ASSIGNMENT:
Rewrite the rows below as a Markdown table with the columns "No." and "Line". Number each nonblank line and skip the blank ones.

PROVIDED INFORMATION:
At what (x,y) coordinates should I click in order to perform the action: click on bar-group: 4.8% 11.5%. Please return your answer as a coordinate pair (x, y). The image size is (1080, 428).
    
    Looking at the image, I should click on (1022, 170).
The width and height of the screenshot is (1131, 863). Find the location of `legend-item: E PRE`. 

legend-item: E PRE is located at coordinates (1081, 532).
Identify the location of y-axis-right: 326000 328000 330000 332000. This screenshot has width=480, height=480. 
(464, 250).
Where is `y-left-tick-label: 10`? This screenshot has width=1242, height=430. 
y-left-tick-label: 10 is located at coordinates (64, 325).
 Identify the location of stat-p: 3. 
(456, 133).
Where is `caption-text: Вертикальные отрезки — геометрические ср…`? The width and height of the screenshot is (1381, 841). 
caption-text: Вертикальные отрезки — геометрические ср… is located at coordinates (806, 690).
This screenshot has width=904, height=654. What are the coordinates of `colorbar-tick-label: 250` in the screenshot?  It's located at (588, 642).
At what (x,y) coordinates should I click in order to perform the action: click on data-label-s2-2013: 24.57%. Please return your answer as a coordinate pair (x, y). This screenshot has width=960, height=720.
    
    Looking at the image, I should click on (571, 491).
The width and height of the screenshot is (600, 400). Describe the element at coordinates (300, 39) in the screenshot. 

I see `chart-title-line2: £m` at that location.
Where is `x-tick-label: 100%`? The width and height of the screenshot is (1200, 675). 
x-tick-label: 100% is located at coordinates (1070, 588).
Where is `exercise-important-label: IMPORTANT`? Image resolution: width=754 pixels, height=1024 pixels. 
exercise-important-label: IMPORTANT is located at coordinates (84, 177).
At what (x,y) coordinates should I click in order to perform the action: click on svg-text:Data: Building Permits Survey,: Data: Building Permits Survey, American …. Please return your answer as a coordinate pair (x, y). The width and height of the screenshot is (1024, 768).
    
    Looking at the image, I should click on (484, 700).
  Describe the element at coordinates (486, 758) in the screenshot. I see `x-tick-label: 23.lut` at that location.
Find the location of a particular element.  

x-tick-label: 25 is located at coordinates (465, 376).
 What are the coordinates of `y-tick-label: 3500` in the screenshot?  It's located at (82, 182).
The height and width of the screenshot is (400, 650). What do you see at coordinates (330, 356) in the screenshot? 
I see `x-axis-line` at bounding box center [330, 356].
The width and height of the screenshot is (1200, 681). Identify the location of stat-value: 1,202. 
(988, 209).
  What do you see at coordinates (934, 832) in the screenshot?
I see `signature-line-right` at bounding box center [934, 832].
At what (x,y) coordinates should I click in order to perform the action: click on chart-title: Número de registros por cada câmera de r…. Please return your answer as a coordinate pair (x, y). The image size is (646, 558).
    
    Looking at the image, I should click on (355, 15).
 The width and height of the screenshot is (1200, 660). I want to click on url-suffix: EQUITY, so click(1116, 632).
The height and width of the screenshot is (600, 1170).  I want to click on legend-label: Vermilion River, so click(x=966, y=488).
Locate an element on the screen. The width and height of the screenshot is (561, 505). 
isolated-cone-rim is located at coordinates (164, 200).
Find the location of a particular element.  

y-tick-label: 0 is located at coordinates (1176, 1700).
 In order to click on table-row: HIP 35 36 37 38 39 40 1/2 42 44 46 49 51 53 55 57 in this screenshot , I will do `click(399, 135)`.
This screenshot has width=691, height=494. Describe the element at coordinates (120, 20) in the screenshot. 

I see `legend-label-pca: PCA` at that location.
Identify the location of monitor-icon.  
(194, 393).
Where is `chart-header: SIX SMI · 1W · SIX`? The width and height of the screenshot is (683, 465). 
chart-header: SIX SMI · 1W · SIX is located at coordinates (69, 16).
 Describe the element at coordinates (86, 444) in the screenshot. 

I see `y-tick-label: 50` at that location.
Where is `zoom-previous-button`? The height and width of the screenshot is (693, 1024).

SOLUTION FOR THIS TASK:
| No. | Line |
|---|---|
| 1 | At what (x,y) coordinates should I click in order to perform the action: click on bar-group: 4.8% 11.5%. Please return your answer as a coordinate pair (x, y). The image size is (1080, 428). |
| 2 |     Looking at the image, I should click on (1022, 170). |
| 3 | The width and height of the screenshot is (1131, 863). Find the location of `legend-item: E PRE`.  |
| 4 | legend-item: E PRE is located at coordinates (1081, 532). |
| 5 | Identify the location of y-axis-right: 326000 328000 330000 332000. This screenshot has width=480, height=480.  |
| 6 | (464, 250). |
| 7 | Where is `y-left-tick-label: 10`? This screenshot has width=1242, height=430.  |
| 8 | y-left-tick-label: 10 is located at coordinates (64, 325). |
| 9 |  Identify the location of stat-p: 3.  |
| 10 | (456, 133). |
| 11 | Where is `caption-text: Вертикальные отрезки — геометрические ср…`? The width and height of the screenshot is (1381, 841).  |
| 12 | caption-text: Вертикальные отрезки — геометрические ср… is located at coordinates (806, 690). |
| 13 | This screenshot has width=904, height=654. What are the coordinates of `colorbar-tick-label: 250` in the screenshot?  It's located at (588, 642). |
| 14 | At what (x,y) coordinates should I click in order to perform the action: click on data-label-s2-2013: 24.57%. Please return your answer as a coordinate pair (x, y). This screenshot has width=960, height=720. |
| 15 |     Looking at the image, I should click on (571, 491). |
| 16 | The width and height of the screenshot is (600, 400). Describe the element at coordinates (300, 39) in the screenshot.  |
| 17 | I see `chart-title-line2: £m` at that location. |
| 18 | Where is `x-tick-label: 100%`? The width and height of the screenshot is (1200, 675).  |
| 19 | x-tick-label: 100% is located at coordinates (1070, 588). |
| 20 | Where is `exercise-important-label: IMPORTANT`? Image resolution: width=754 pixels, height=1024 pixels.  |
| 21 | exercise-important-label: IMPORTANT is located at coordinates (84, 177). |
| 22 | At what (x,y) coordinates should I click in order to perform the action: click on svg-text:Data: Building Permits Survey,: Data: Building Permits Survey, American …. Please return your answer as a coordinate pair (x, y). The width and height of the screenshot is (1024, 768). |
| 23 |     Looking at the image, I should click on (484, 700). |
| 24 |   Describe the element at coordinates (486, 758) in the screenshot. I see `x-tick-label: 23.lut` at that location. |
| 25 | Find the location of a particular element.   |
| 26 | x-tick-label: 25 is located at coordinates (465, 376). |
| 27 |  What are the coordinates of `y-tick-label: 3500` in the screenshot?  It's located at (82, 182). |
| 28 | The height and width of the screenshot is (400, 650). What do you see at coordinates (330, 356) in the screenshot?  |
| 29 | I see `x-axis-line` at bounding box center [330, 356]. |
| 30 | The width and height of the screenshot is (1200, 681). Identify the location of stat-value: 1,202.  |
| 31 | (988, 209). |
| 32 |   What do you see at coordinates (934, 832) in the screenshot? |
| 33 | I see `signature-line-right` at bounding box center [934, 832]. |
| 34 | At what (x,y) coordinates should I click in order to perform the action: click on chart-title: Número de registros por cada câmera de r…. Please return your answer as a coordinate pair (x, y). The image size is (646, 558). |
| 35 |     Looking at the image, I should click on (355, 15). |
| 36 |  The width and height of the screenshot is (1200, 660). I want to click on url-suffix: EQUITY, so click(1116, 632). |
| 37 | The height and width of the screenshot is (600, 1170).  I want to click on legend-label: Vermilion River, so click(x=966, y=488). |
| 38 | Locate an element on the screen. The width and height of the screenshot is (561, 505).  |
| 39 | isolated-cone-rim is located at coordinates (164, 200). |
| 40 | Find the location of a particular element.   |
| 41 | y-tick-label: 0 is located at coordinates (1176, 1700). |
| 42 |  In order to click on table-row: HIP 35 36 37 38 39 40 1/2 42 44 46 49 51 53 55 57 in this screenshot , I will do `click(399, 135)`. |
| 43 | This screenshot has width=691, height=494. Describe the element at coordinates (120, 20) in the screenshot.  |
| 44 | I see `legend-label-pca: PCA` at that location. |
| 45 | Identify the location of monitor-icon.   |
| 46 | (194, 393). |
| 47 | Where is `chart-header: SIX SMI · 1W · SIX`? The width and height of the screenshot is (683, 465).  |
| 48 | chart-header: SIX SMI · 1W · SIX is located at coordinates (69, 16). |
| 49 |  Describe the element at coordinates (86, 444) in the screenshot.  |
| 50 | I see `y-tick-label: 50` at that location. |
| 51 | Where is `zoom-previous-button`? The height and width of the screenshot is (693, 1024). |